27 Ağustos 2009 Perşembe

Toplantıya Çağırılmamak

Bir of çeksem... Bi' halt olmaz aslında. Ancak içimde bir sıkıntı, oturdu vallahi. Ofiste boş boş oturuyorum şu an ve departman müdürü aniden elinde bir bardak sütle durdu.
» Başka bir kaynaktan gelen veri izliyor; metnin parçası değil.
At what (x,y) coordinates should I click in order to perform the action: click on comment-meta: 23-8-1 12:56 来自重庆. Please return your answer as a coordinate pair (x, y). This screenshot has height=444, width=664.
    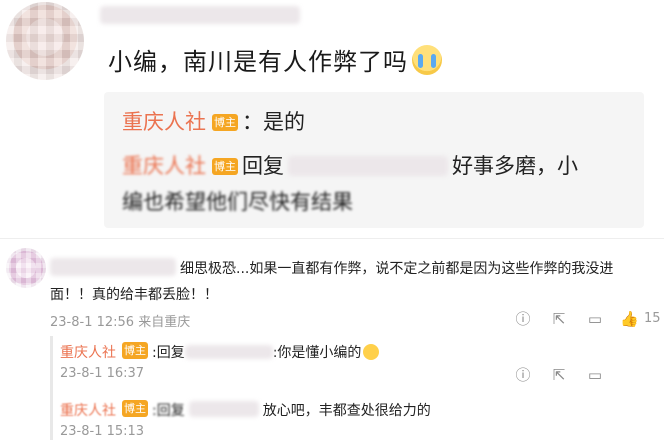
    Looking at the image, I should click on (120, 320).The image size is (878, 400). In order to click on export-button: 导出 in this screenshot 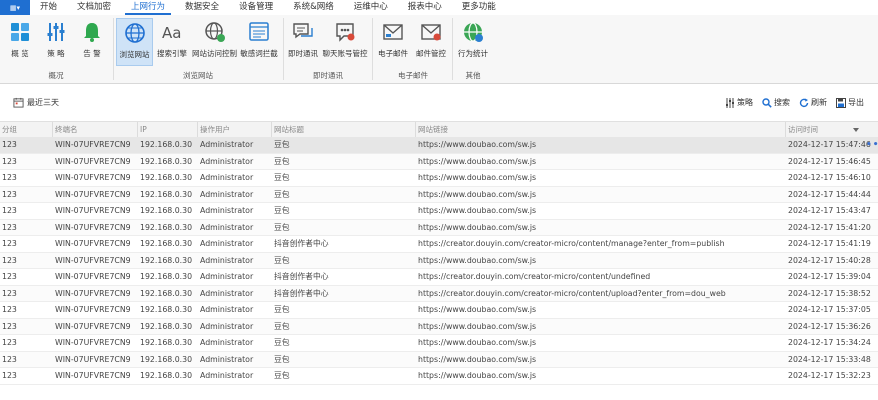, I will do `click(850, 102)`.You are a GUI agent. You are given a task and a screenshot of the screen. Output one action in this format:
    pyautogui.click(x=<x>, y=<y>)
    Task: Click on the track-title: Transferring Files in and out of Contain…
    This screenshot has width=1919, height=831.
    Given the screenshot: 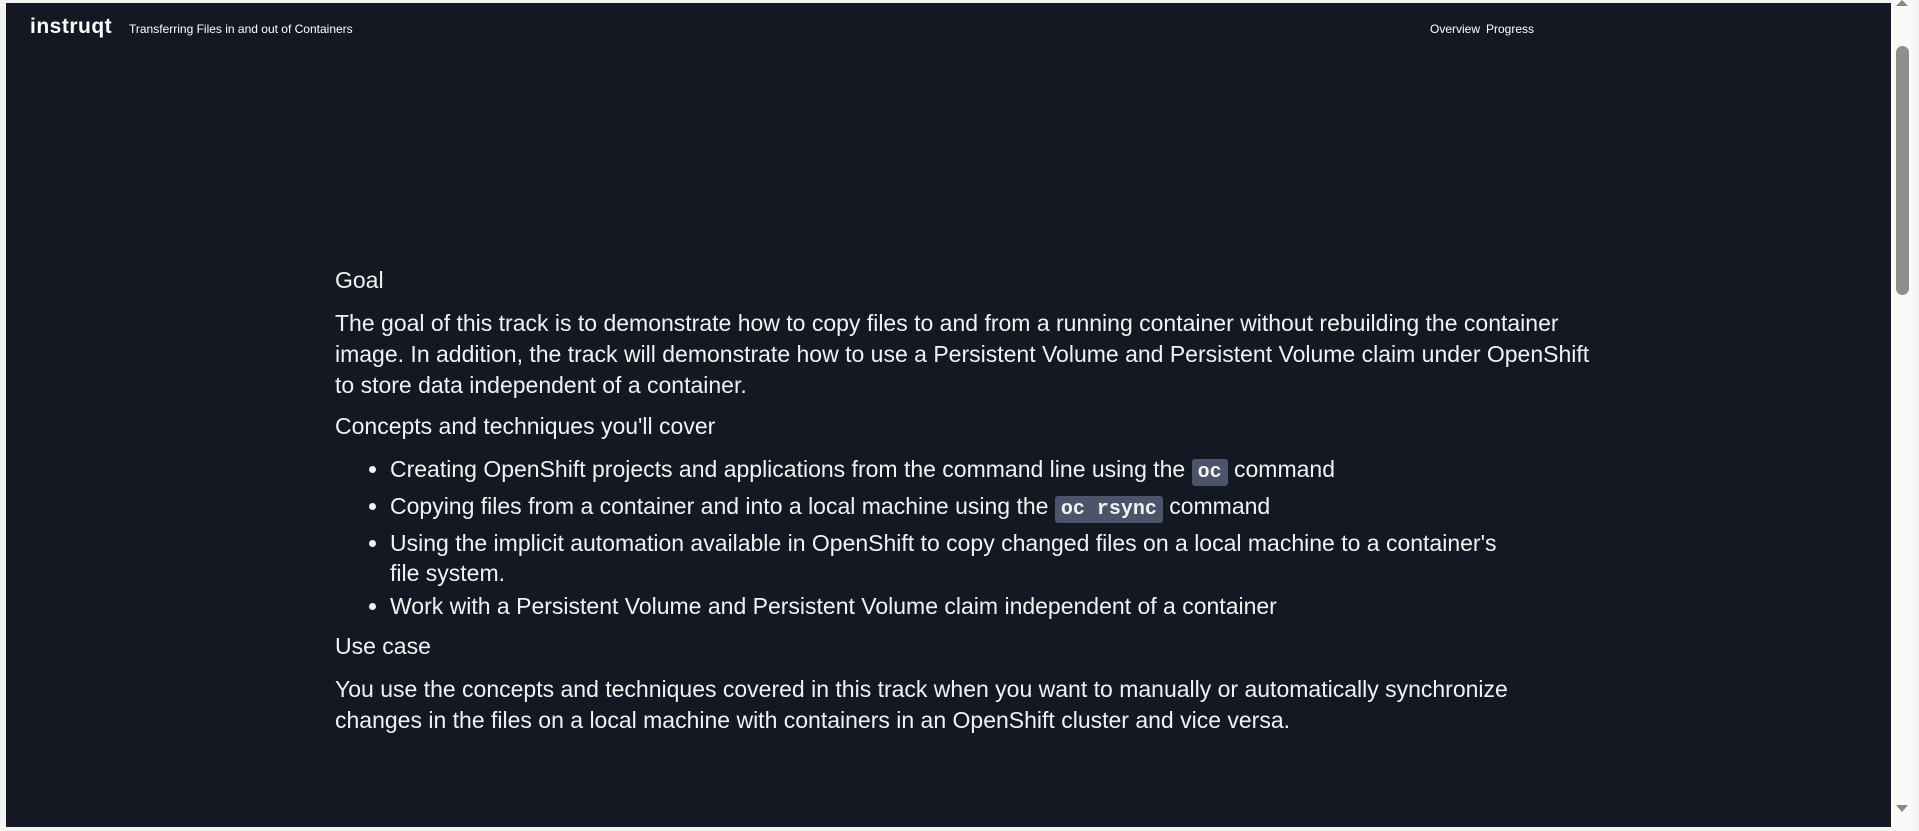 What is the action you would take?
    pyautogui.click(x=241, y=29)
    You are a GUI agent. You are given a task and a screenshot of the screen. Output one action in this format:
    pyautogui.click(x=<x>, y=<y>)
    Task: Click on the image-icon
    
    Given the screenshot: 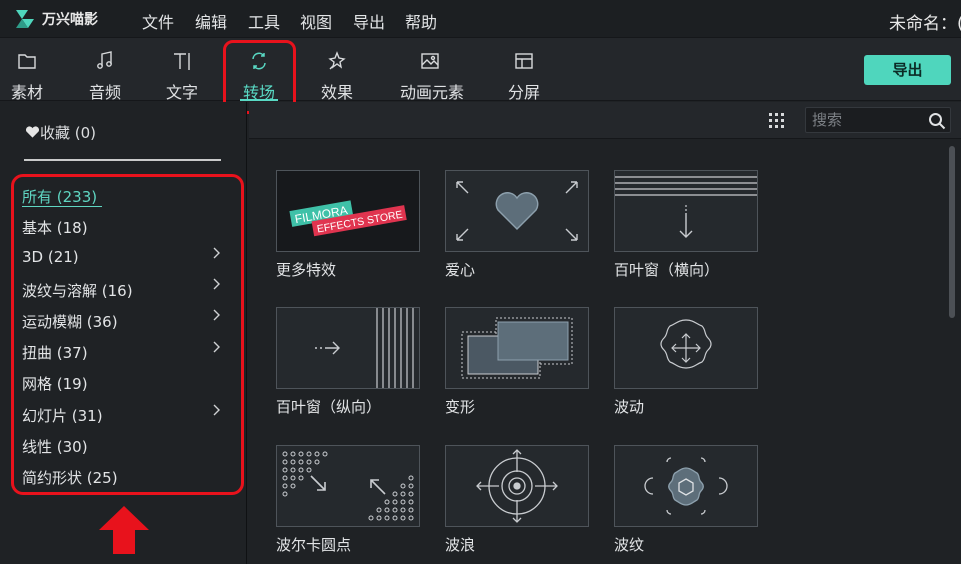 What is the action you would take?
    pyautogui.click(x=430, y=61)
     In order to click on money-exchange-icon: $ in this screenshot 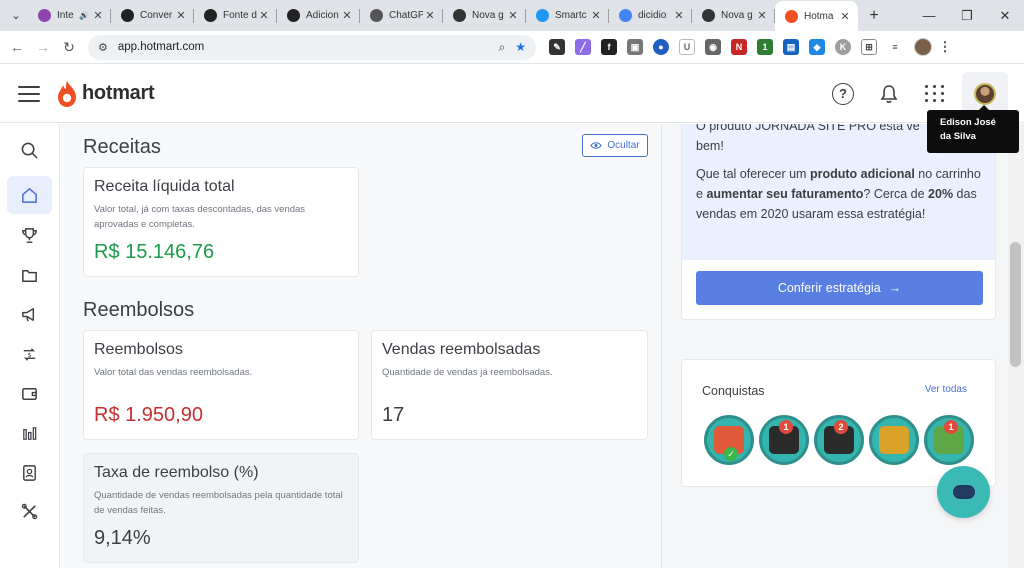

Ben "acaba aklından neler geçiyo?", "acaba süt sıcak mı?", "süt içse dili yansa müdür olması yoğurtu üfleyerek yemesine engel olur mu?", "hebele"... Derken "arkadaşlar bi' odama gelin anlatıcaklarım var!" dedi, sütle bir alakası yokmuş adamın söyliceklerinin.

Umudumu yitirmedim, hala odasında ki toplantıda sütün faydalarını karakteristik özelliklerini falan anlatıcak diye hayaller kuruyordum ancak toplantıda alınan kararları aktarmaya başlayınca hayallerim süte düştü. Beni asıl sıkan nokta bu değil aslında. Herkesi toplantıya çağırdı, diğer stajyer arkadaşı bile! Hatta herkes birbirinden habersiz ona "hadi sen de gel", "haydi gel içelim" tarzında şeyler söylediler. Ancak bana kimse bir şey demedi. Dış kapının dış mandası olarak tüm toplantıyı dinliyorum. Üstelik defterimi yazarken yanıma gelen kat görevlisiyle aramda ilginç bir diyalog geçti:

Görevli: Sen nasıl yazıyon öyle yau?
Arda.Bay: Neyi nasıl yazıyorum? (yazımın ebatları ve miktarıyla alakalı sanırım)
G: Yoh yoh o elinin hali ne, nasıl eyle yazıyon ki?
A: Ne varmış elimde yahu?

Dememle adam elimin taklidini yaptı. Bir an peygamber devesi stiliyle kung-fu yapıcak zannettim. Öyle büktü bileğini! Benden tiz bir tonla "Ehi alışkanlık işte..." cümlesi fırladı. Üstelik daha fazla gözlem yapabilmek için bir kaç dakika daha başımda bekleyip yazımı inceledi. Resmen adam üzerimde ergonomi çalışması yaptı bu esnada... Gittiğinde yazımı tamamiyle unutmuştum. "Allah belanı..." diye başladım ki çoktan "I'm singing in the raaiiin... dutdut durudut..." diye mırıldanarak gitmişti... Şaka şaka türkü söylüyodu sanırım.

Diğer stajyerin bu yazıyı görmesi benim repütasyonumu(!) sarsıcağından Ben burda bitiriyorum. Zaten hızlı hızlı yazıyorum, toplantının bitiş kıvranmalarını duyuorum "eveet", "işte böyleee", "evet arkadaşlaar" diye sesler geliyor. Kendinize iyi bakın, kavunları çok sıkmayın, karpuzlara çok vurmayın. Ramazan davulcusuna vurun... Sıkılmayın onun için diyorum. Hadi publish edelim "pisssmilll"... Bu arada Bismil diye bir yer varmış Diyarbakır'da, Pismil imiş eski adı. Pis dere, demekmiş. Bataklıkmış kendileri. Her şey daha anlamlı. Ahanda toplantı bitti!